L'approche du démantèlement de la "Jungle" de Calais oblige l'Etat à trouver des milliers de places pour héberger les migrants partout en France, une perspective qui inquiète dans certaines communes.
Selon un document interne du ministère de l'Intérieur révélé mardi, 12 000 places environ seront nécessaires d'ici la fin de l'année pour héberger les migrants venus du campement calaisien, qui ne cesse de grossir, et du futur centre de pré-accueil de Paris, qui orientera les migrants vers un hébergement plus pérenne. Toutes les régions, sauf l'Ile-de-France et la Corse, seront sollicitées. Compte tenu de l'existant, "8 200 nouvelles places" en centres d'accueil et d'orientation (CAO) doivent encore être créées pour les héberger le temps qu'ils réfléchissent à une éventuelle demande d'asile, et "les orientations devraient commencer à la mi-octobre".

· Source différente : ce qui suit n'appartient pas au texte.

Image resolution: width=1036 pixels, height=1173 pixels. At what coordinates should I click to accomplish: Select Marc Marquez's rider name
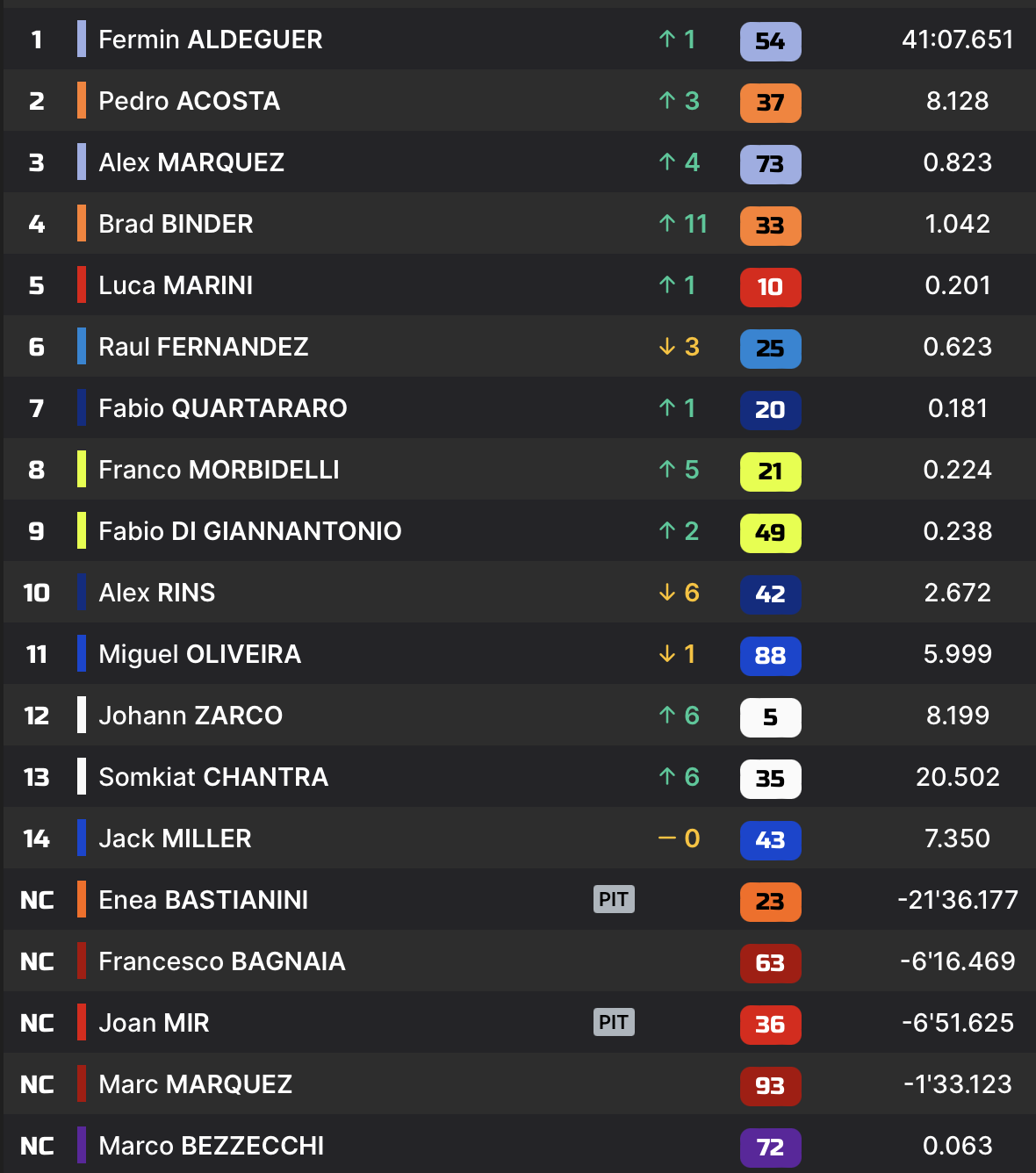point(196,1084)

Pour l'Etat, le défi est immense, et s'inscrit dans le droit fil d'une "réponse équilibrée, associant humanité et fermeté, à la crise migratoire", selon Beauvau. Car il faut trouver les fameux hébergements, dans des centres de vacances, des locaux de La Poste ou d'EDF... Le ministère de l'Intérieur se veut rassurant sur la coopération avec les élus : si le document dévoilé mardi estime que le recensement en amont des sites peut se faire sans leur aval, "ensuite bien entendu il y a une concertation" avec eux.
Réunion houleuse
Mais la perspective fait grincer des dents. A Forges-les-Bains (Essonne), le futur centre d'accueil pour migrants a été incendié la semaine dernière, et à l'issue d'une réunion d'information houleuse des aménagements ont été consentis (sur la capacité notamment : 91 places). Dans la Drôme, c'est à Allex (2 500 habitants) que la création d'un CAO fait question, dans un château qui accueillait jusqu'à fin 2015 un centre géré par le diaconat protestant. Une manifestation d'opposition organisée par le Front National a réuni 200 personnes samedi (autant qu'une contre-manifestation) et un référendum local est prévu le 2 octobre.A Bruniquel (Tarn-et-Garonne), 24 migrants sont attendus dans une ancienne gendarmerie appartenant au conseil départemental. "Nous n'étions pas candidat. Mais le préfet est venu devant le conseil municipal qui ne s'est pas opposé au projet", a expliqué le maire DVG Michel Montet, reconnaissant que cette décision avait amené des critiques parmi les 670 habitants de la commune. A Saint-Brévin (Loire-Atlantique), le maire DVD Yannick Haury a publiquement regretté avoir été "mis devant le fait accompli" avec l'arrivée prévue de 70 migrants dans un centre de vacances d'EDF...
Sujet politique
A moins de huit mois de la présidentielle, le sujet est éminemment politique. Le président (LR) de la région Paca Christian Estrosi s'est inquiété mardi de la création de "micro jungles de Calais". Et le FN ne perd pas une occasion de dénoncer ces projets, que ce soit localement lors des manifestations ou réunions publiques, ou au niveau national en vilipendant le projet de répartition comme "parfaitement irresponsable". Le président du groupe FN au Conseil régional Auvergne-Rhône-Alpes, Christophe Boudot, a ainsi parlé de "communes sacrifiées sur l'autel du "vivre-ensemble dans l'insécurité"". Ces inquiétudes ne sont pas nouvelles. A Pouilly-en-Auxois (Côte d'Or), commune pionnière, l'arrivée de migrants avait divisé les 1 600 habitants du village en février 2015. Un an plus tard, les migrants "vivent comme nous, avec nous", affirme le maire (SE) Bernard Milloir. Un phénomène classique, estime-t-on au ministère de l'Intérieur, où l'on souligne que les protestations restent minoritaires : "En général les inquiétudes apparaissent là où il n'y a pas de migrants, mais quand le centre est ouvert ça se passe bien."A Peyrat-Le-Château, commune limousine de 926 habitants, le maire (PS) Stéphane Cambou témoigne ainsi de son expérience d'accueil, depuis novembre, d'un flux constant d'une cinquantaine de réfugiés de Calais, dans une colonie de vacances d'EDF. "Tout ne s'est pas fait sans heurt", notamment au niveau des habitants "parfois réticents et inquiets. Mais pour finir tout se passe bien" et "les migrants eux-mêmes ont trouvé leur place". Clé du succès selon lui : "Nous avons montré à la population que nous avions mis en place tous les processus pour encadrer cette structure." Et "le monde associatif a joué le jeu".